[Stored records]
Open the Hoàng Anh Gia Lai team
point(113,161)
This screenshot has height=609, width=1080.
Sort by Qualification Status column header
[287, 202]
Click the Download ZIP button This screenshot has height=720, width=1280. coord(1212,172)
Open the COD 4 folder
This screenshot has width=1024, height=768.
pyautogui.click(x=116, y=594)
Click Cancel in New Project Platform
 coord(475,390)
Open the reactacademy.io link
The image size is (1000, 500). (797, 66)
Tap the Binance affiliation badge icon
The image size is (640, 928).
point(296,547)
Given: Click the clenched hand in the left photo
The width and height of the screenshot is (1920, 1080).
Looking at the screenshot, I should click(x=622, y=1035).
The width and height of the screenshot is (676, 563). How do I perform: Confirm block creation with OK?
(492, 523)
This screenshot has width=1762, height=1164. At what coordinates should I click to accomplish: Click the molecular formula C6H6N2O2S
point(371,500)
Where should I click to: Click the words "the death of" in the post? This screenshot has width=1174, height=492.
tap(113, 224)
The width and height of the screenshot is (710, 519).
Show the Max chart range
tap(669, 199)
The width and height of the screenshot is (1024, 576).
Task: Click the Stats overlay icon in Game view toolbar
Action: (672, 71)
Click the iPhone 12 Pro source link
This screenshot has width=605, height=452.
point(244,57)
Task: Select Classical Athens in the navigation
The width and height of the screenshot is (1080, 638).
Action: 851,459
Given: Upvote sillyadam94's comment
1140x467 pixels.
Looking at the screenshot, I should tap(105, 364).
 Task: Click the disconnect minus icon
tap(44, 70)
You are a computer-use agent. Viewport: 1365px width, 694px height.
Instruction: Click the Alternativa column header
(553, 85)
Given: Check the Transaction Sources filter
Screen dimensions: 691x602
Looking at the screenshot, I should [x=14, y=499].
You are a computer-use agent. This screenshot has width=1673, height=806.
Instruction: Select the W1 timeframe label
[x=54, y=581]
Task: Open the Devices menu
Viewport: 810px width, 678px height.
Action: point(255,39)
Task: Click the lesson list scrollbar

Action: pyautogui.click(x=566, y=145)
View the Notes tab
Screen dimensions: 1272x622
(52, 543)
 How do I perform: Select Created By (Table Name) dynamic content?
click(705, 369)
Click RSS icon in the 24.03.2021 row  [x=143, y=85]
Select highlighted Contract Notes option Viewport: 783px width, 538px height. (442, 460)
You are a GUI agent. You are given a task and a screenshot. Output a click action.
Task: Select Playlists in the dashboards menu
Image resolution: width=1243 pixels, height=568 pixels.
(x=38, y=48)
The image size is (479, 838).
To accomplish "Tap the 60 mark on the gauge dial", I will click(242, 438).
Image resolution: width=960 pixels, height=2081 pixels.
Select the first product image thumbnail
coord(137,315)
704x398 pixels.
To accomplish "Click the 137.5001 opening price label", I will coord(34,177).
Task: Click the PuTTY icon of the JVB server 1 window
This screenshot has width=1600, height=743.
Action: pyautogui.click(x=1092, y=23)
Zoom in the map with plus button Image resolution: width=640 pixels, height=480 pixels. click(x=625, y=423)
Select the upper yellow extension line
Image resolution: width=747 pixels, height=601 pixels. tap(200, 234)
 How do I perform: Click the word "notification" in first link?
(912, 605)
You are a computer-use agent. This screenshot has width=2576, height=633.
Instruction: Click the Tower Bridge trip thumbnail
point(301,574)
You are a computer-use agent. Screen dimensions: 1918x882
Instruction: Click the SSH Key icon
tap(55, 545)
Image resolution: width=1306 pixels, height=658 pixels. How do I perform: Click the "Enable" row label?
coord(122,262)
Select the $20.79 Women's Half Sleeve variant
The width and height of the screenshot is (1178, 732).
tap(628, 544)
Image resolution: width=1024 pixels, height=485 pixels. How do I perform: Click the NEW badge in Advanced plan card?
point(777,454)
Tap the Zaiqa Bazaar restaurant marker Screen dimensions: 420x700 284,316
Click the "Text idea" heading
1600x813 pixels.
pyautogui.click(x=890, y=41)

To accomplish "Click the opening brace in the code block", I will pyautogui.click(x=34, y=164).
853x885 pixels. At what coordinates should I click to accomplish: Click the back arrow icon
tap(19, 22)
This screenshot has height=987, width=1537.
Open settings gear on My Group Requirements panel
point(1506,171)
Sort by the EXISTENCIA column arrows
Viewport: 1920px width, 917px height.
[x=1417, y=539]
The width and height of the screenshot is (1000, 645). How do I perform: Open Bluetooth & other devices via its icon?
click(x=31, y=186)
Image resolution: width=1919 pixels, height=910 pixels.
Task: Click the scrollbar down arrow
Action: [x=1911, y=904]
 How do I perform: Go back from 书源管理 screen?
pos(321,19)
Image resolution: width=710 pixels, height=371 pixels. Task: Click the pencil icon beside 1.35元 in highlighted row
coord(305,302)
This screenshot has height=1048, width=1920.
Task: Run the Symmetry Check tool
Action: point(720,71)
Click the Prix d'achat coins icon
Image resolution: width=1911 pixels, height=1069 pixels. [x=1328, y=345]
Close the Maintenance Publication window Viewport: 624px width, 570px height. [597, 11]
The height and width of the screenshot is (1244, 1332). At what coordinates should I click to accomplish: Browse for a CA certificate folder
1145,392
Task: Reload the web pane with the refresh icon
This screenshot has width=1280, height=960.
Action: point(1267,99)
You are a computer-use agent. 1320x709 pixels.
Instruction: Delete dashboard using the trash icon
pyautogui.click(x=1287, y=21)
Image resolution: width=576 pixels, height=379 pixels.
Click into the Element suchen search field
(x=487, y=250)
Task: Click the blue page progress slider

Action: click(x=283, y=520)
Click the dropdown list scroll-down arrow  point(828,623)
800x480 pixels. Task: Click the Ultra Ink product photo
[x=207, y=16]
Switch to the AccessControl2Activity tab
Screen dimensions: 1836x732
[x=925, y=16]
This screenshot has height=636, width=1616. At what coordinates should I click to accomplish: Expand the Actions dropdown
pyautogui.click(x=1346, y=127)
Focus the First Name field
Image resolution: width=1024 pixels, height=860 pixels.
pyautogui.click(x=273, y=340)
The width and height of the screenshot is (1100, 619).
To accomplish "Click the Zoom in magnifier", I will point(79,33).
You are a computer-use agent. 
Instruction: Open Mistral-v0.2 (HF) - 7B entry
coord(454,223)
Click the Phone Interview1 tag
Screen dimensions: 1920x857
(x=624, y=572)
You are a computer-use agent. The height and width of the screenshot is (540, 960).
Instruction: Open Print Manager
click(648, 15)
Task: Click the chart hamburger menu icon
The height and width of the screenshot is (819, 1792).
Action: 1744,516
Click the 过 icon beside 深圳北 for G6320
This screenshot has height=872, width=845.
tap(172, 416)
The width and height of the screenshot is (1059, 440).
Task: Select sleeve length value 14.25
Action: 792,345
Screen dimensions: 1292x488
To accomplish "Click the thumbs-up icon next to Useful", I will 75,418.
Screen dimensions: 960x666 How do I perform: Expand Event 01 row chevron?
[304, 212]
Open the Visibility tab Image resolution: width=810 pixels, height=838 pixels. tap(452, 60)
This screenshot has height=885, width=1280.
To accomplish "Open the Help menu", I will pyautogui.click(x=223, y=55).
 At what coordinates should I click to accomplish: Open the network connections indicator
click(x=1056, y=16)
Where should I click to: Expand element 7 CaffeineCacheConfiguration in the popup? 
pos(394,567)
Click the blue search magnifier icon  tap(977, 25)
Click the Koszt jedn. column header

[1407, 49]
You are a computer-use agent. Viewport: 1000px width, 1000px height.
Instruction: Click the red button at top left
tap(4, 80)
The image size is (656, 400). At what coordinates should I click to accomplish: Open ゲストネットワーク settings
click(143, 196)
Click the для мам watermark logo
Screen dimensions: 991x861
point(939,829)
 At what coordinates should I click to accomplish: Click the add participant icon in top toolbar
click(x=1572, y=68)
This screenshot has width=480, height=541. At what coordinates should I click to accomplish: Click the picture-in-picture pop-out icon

* **Prompt**:
Give back the opening line of the records above and every line after it, up to and including the one with "Open the COD 4 folder", unchanged.

* **Answer**:
Open the Hoàng Anh Gia Lai team
point(113,161)
This screenshot has height=609, width=1080.
Sort by Qualification Status column header
[287, 202]
Click the Download ZIP button This screenshot has height=720, width=1280. coord(1212,172)
Open the COD 4 folder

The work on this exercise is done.